Y mientras, las acciones de Amazon se disparan debido a las tendencias en las compras web. Y mientras, su fundador, Jeff Bezos, aumenta su fortuna en casi 20 mil millones de dólares durante el encierro o, mejor dicho, debido al encierro: ya casi tiene 200 mil millones de dólares para él solo cuando el mundo vive la peor recesión económica que se tenga memoria. Y el director ejecutivo de Facebook, Mark Zuckerberg, tiene más de 15 mil millones de dólares nuevos en su alcancía. Y así.

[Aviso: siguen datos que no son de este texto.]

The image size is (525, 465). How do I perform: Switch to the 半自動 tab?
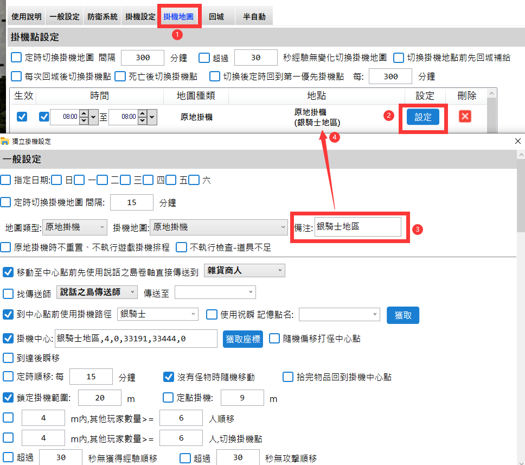tap(253, 16)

Sí, y así. Porque cientos de millones se volverán más pobres en las siguientes semanas mientras un grupito se mete puños de oro en la boca. Se les trabaron las quijadas. Ya no pueden siquiera cerrarlas.
***
Mi padre nunca tomó vacaciones. Alguna vez dije que recordaba unas vacaciones con él, pero eran engaños; era mi mente inyectándose el deseo de que fuera así. No tengo eso en la memoria, que fuéramos de vacaciones. Muchos tendrán ese recuerdo, yo no. Lo que tengo grabado con cincel es al viejo llegando de madrugada, tumbándose en la cama, casado, con los zapatos puestos y a mi madre o a uno de nosotros desabrochándole las agujetas. Lo recuerdo jalando el cordón del teléfono fijo hasta donde diera, haciendo llamadas, caminando en dos metros, contactando gente, trabajando. Y qué digo de mi madre. Nadie me creería que ella no se tomó unos días hasta que ya estuvimos muy grandes, viejos; hasta que mis hermanas la obligaron a dejar sus cosas para ver el sol, para ver el mar, para comerse un pedazo de carne sin querer arrancarle pedazos para dárselos a sus retoños en la boca.
Es curioso, pero batallo con esa palabra: vacaciones. Sé que me hacen bien, y las programo, pero siempre tengo la maldita costumbre de pegarles algo. No voy sólo de vacaciones: voy a aprender. O no voy sólo de vacaciones: voy a cumplir alguna agenda oculta; a una ruta de trenes que me he planeado recorrer; a un lugar que leí en una nota o en varias notas y que quiero conocer, como reportero. No me hago trenzas porque no tengo el cabello y porque no quiero llegar y decirle a todos que me fui de vacaciones. Tengo una cierta vergüenza que no me explico. Batallo con esa palabra: vacaciones.
Así que, como decía, consultamos entre nosotros y sonaba a una buena idea. Lo comentamos con nuestros amigos y sonaba a una buena idea. Pero luego empecé a sumar precauciones y se me vinieron en cascada las cosas que pienso siempre que pienso en vacaciones y me dije: pues no, vacaciones no. Y por dentro quedé satisfecho conmigo; me alegré de no tener que sumarme más trabajo: el trabajo de querer irme de vacaciones.